After an almost half century of languishing at the very top of South Aspen Street in the form of Lift 1A, the new lift will begin about 500 feet down slope, near its original 1947 location at the corner of South Aspen and Dean streets. All of this depends upon Aspen voter approval of the current Lift One corridor ballot measure, of course.
When the proposal to move the lift terminus down to Dean Street was first floated by the city, I was skeptical. I considered the level of cooperation required to reach an agreement permitting such a change to be unachievable. I thought it signaled the further tightening of the Lift One corridor Gordian knot, and like previous redevelopment proposals, the multiplicity of interests would result in yet one more collapse.
The end result, I concluded, was that South Aspen Street would see the development of the four single-family homes permitted under current conservation zoning, and America’s original ski lift would cease to exist. It’s an alternative that remains the most likely outcome should Aspen voters nix the current proposal.
Pending Aspen voter approval, I am happy to admit that I was wrong. Everyone gave up something to get a lot for the community. Primary among the collaborators, the Gorsuch Haus folks gave up having the Lift 1A terminus adjacent to their planned hotel at the top of South Aspen Street. The Lift One Lodge folks, who already had development approvals in hand, reworked their building design in order to provide access for the ski return to pass through their property. The city of Aspen pushed for the community-serving amenities, including the lift relocation, a new ski museum, refurbishment of the Skiers Chalet building, reconstruction of Dean Street, and a consolidated Willoughby/Dolenisk open space, and put the capstone on the collaboration by agreeing to provide up to $4.36 million towards the completion of those community-serving facilities.

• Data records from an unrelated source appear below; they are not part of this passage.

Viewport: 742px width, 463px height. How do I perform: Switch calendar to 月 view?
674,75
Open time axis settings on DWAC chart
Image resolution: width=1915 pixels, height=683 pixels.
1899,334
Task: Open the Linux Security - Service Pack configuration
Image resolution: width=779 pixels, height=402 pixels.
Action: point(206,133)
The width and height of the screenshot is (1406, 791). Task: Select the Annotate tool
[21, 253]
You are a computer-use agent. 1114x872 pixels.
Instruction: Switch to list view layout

Extending the lift down South Aspen Street and back into the heart of the community to its original location was the missing ingredient in all of the previous Lift One redevelopment efforts. One final interested party holds the Lift One solution in their hands. Aspen voters can untie the Lift One corridor Gordian knot on March 5, not in the authoritarian manner of Alexander the Great, but rather in the context of placing community benefit ahead of perceived individual interests. I hope they do.